One week ago, I sent out two tweets describing my deep concern about patients and their families turning to crowdfunding to cover the costs of surgical treatment.
Together, these tweets triggered a storm of abuse and name calling through social media, email and even telephone calls.
Online, the discussion quickly leaves science, and instead becomes deeply personal and malicious.Credit:AFR
My first tweet read: “Something must be seriously wrong if a terminally ill girl with a brain tumour has to raise $120,000 to have surgery Dr Charlie Teo has offered do for $60-80K. If it was valid surgery, it could/should be performed in the public system under Medicare.”
I had just read an article about the Lucas family who were raising money for urgent surgery with Charlie Teo for their 12-year-old daughter, but it was also disturbing to see increasing crowdfunding to meet the out-of-pocket costs of cancer treatment.
“On a search on GoFundMe for Charlie Teo, there are 113 campaigns listed that mention him as the surgeon for which donations are sought to pay for his services. I find this really disturbing,” read my second tweet.
Before long, the online abuse was deafening, exacerbated by a Northern Beaches Councillor not only sharing my email address on Twitter, but encouraging others to send me emails.
These unpleasantries echo the anti-vaxx movement where discussion quickly leaves science, and instead becomes deeply personal and malicious with the aim of silencing critics.
While this has been a harrowing experience, it has also been a greatly humbling one. I have received a phenomenal number of messages of support, with virtually all of these coming from fellow members of the medical profession.
Many colleagues expressed reluctance to openly express their views due to fear of public backlash as Dr Teo is deemed untouchable and charismatic with powerful media allies. He is also perceived to have a large financial capacity to litigate.
As a urologist, I am not motivated by jealousy. I have dedicated my life to improving outcomes for patients with cancer. I am a Professor of Surgery at the University of Sydney and have reached the pinnacle of my profession. My motivation was to stimulate discussion about a highly emotive subject – fees surrounding cancer care and the place of the public health system.

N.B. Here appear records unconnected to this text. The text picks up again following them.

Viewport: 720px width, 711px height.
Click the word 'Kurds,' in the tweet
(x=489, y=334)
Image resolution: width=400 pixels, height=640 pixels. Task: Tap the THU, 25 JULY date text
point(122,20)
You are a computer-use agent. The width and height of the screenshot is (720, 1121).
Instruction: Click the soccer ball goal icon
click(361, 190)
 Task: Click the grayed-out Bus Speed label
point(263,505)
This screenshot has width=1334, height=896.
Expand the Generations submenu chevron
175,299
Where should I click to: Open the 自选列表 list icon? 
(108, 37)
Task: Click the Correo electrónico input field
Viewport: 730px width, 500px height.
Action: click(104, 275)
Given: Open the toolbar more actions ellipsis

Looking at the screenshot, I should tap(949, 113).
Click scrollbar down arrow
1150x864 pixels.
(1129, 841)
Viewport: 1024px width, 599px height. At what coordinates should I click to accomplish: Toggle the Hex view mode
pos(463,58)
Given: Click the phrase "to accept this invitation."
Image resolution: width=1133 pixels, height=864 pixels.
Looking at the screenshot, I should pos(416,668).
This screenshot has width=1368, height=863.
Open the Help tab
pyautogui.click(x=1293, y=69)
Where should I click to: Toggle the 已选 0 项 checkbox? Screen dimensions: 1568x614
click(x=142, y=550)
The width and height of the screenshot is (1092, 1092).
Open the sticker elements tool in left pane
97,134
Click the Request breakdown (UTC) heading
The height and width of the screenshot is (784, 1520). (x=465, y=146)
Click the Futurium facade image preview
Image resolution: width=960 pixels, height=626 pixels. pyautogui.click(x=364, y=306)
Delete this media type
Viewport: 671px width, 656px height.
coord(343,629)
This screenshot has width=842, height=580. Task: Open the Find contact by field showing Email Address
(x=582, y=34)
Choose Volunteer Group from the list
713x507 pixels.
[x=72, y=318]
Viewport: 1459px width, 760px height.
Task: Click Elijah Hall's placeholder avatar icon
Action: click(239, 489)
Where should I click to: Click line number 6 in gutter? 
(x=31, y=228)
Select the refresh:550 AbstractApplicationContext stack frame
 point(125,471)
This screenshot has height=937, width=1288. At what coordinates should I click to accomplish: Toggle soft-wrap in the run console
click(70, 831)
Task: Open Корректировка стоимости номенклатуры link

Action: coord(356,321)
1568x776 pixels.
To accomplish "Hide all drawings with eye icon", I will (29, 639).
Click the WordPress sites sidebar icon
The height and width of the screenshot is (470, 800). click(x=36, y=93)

Dr Teo repeatedly states that he has offered to teach colleagues how to perform his brand of surgery, but nobody is taking up his offer. It is naive to suggest that his colleagues know less than he does. The elephant in the room is whether the surgery is actually valid or not?
Estimating prognosis for terminally ill cancer patients can be challenging. Professor Martin Stockler from the University of Sydney suggests we consider “best”, “typical” and “worst-case” scenarios for survival; this allows patients to “hope for the best”, “prepare for the worst” and to “expect the typical”. If a patient is prepared with an expectation of a “typical case scenario outcome” but a “best-case scenario outcome” is achieved, these patients are often keen to seek attribution for the “better-than-expected outcome”.
In the setting of terminal cancer, “worst-case scenario outcome” patients cannot seek attribution for their unexpected adverse result and their families are often not emotionally or psychologically positioned to advocate on their behalf.
Therefore, in order to accurately assess the validity of Dr Teo’s surgical approach, or any surgical approach for that matter, the outcomes of all surgical case scenarios need to be measured and compared to the outcomes of similar patients who have not undergone surgery at all.
A large crowd of “best-case scenario” supporters citing anecdotal “best-case outcomes” is not evidence of benefit.
If surgeons are performing surgery that does not have clear evidence for outcomes, their data needs to be collected and peer review undertaken. This is what the public expects of professional conduct.
Producing evidence will always win over the staunchest critic. I don’t know if we are seeing this happen. What I do know is that it would be preposterous to suggest that every other neurosurgeon in this country will not adopt Dr Teo’s surgical approach due to jealousy and ego.
For the case of the Lucas family, Dr Teo has stated that he receives $8000 of the $40,000 medical fee and the rest distributed amongst the anesthetist, assistant, radiographer, radiologist and pathologist.
Those familiar with usual levels of remuneration would consider this distribution likely improbable. Dr Teo states the cost of the private hospital care is $80,000 but private hospitals say that it is half this.
I have no doubt that the Lucas family are genuine and honest in their dealing, but when donations are being made to crowdfunding campaigns there needs to be transparency about exactly where these funds are going and who is financially benefiting. This is very much in the public interest.
I care deeply about access to healthcare. My two tweets were an expression of how incomprehensible I find the practice of crowdfunding for life saving, or life prolonging, surgery given that we have a superb, world class, universal health care system called Medicare to look after all Australians, irrespective of their financial position. This is what the conversation needs to be about.
Henry Woo is a urological surgeon and Professor of Surgery at the University of Sydney.